Personal information
- Date of birth: 12 May 1918
- Place of birth: Eppstein, German Empire
- Date of death: 18 August 1999 (aged 81)
- Position(s): Striker

Senior career*
- Years: Team / Apps / (Gls)
- 1935–1956: Grasshopper Club Zürich / 405 / (202)

International career
- 1936–1954: Switzerland / 71 / (15)

Managerial career
- 1958–1960: Grasshopper Club Zürich
- 1963–1964: Grasshopper Club Zürich

= Alfred Bickel =

Swiss footballer and manager (1918–1999)

Alfred Bickel, also referred to as Fredy Bickel (12 May 1918 – 18 August 1999) was a Swiss football player and coach.

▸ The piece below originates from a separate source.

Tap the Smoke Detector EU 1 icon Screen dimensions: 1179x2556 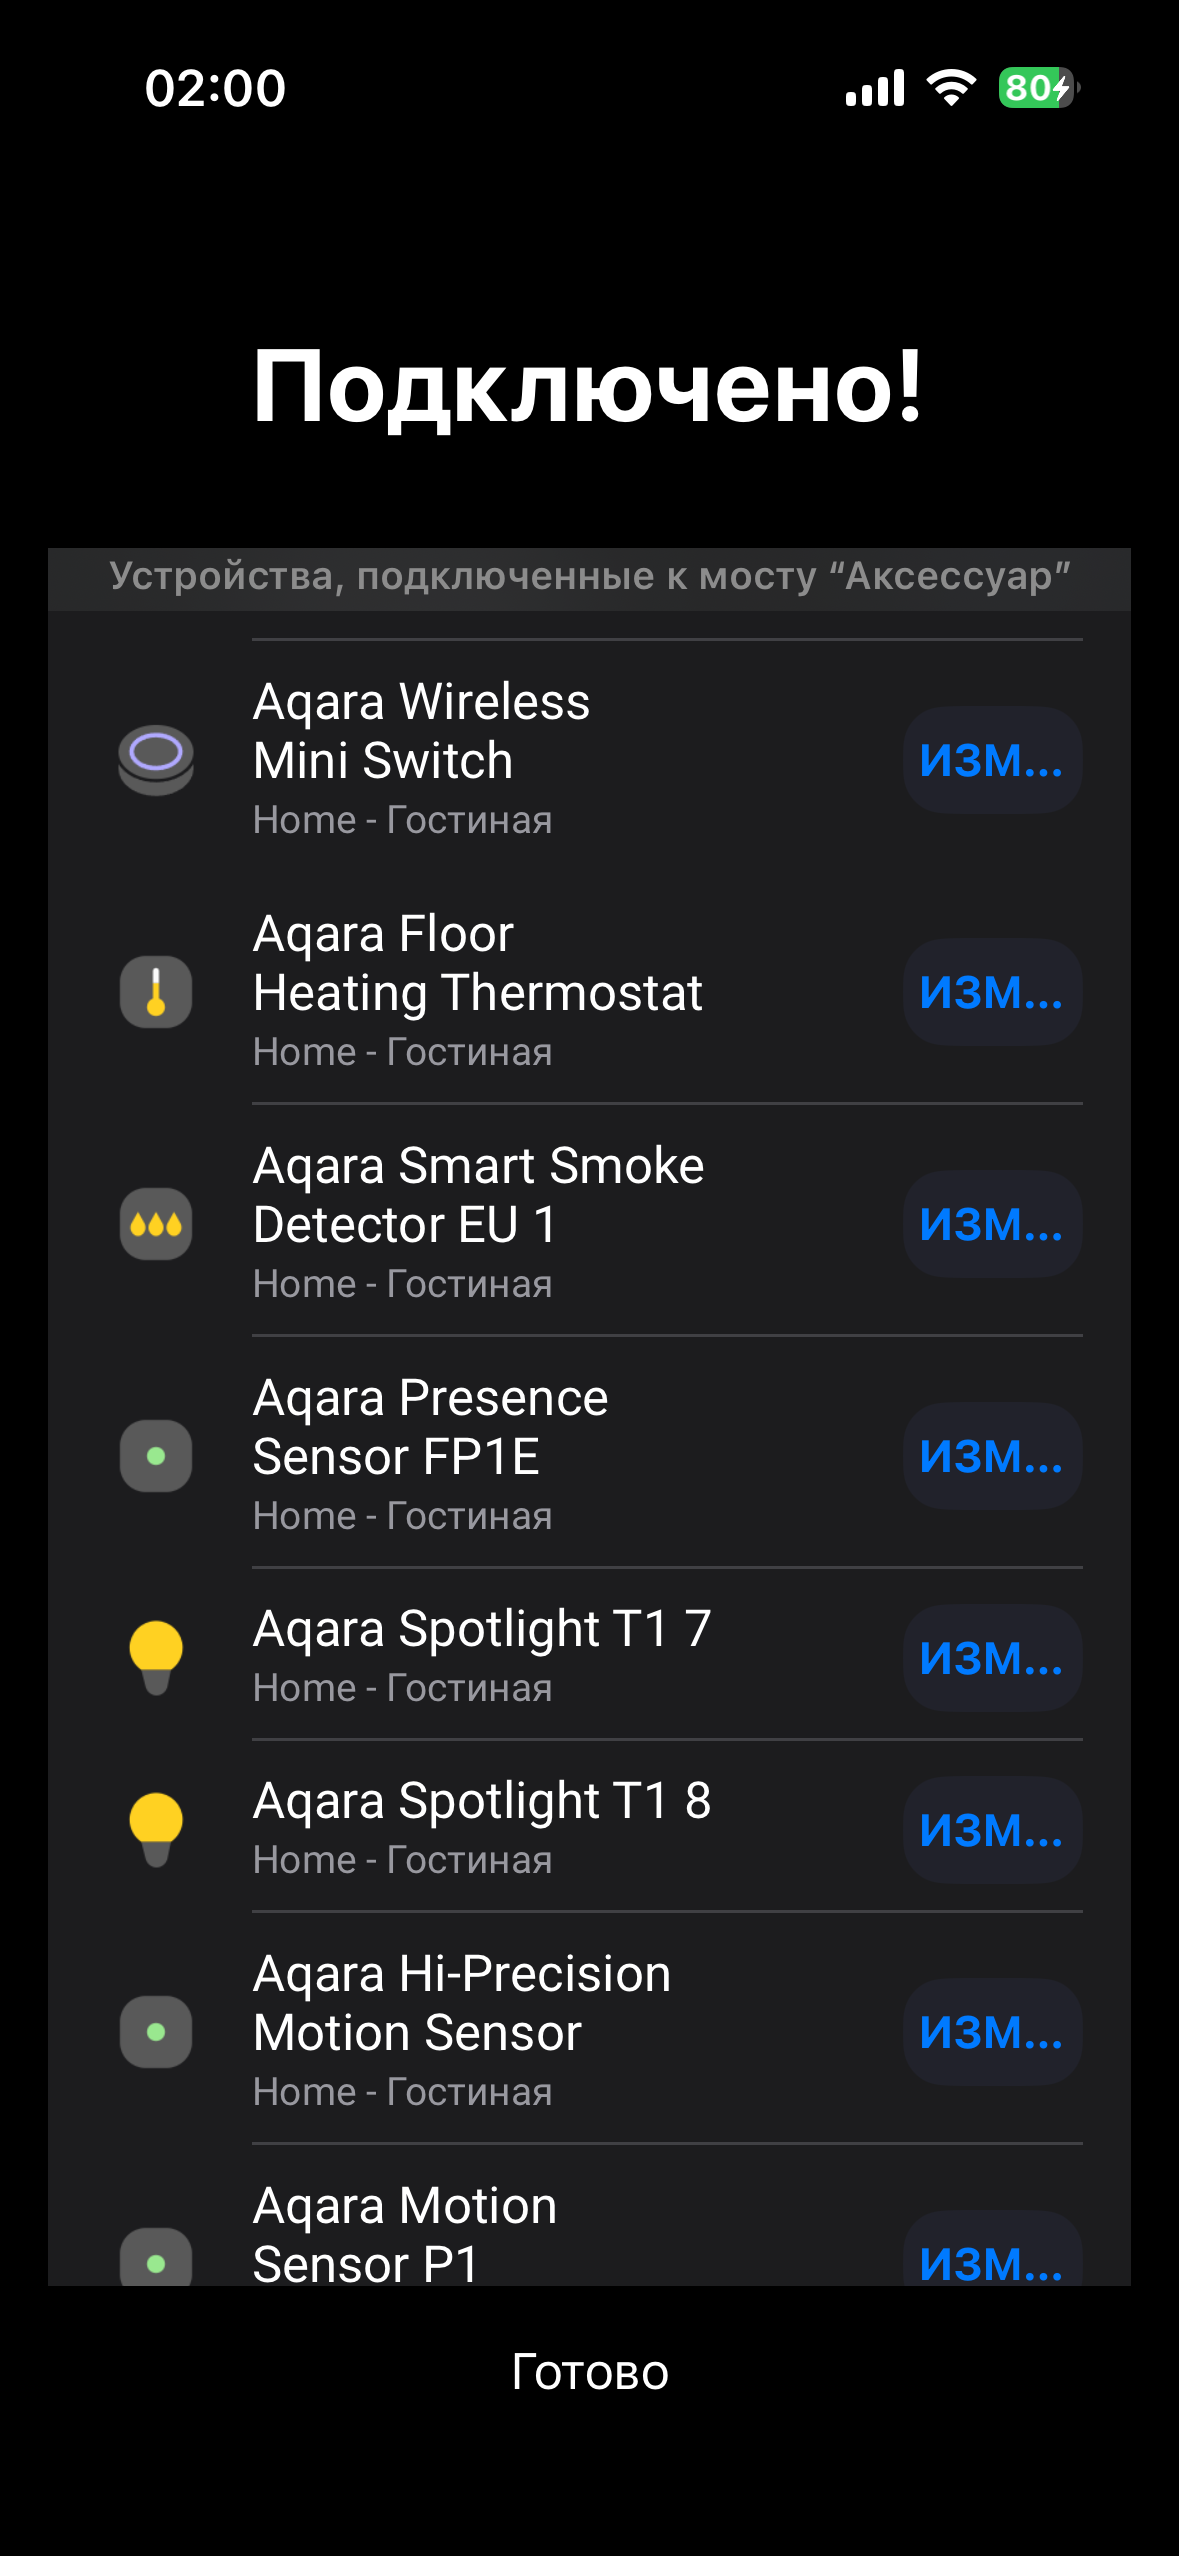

He played as a forward for local club Grasshopper Club Zürich and the Switzerland national team, participating with the latter in the World Cup finals of 1938 and 1950.

He played 405 matches and scored 202 goals in the Swiss first division from 1935 to 1956, a period during which he won 7 league titles and 9 cup titles with Grasshopper.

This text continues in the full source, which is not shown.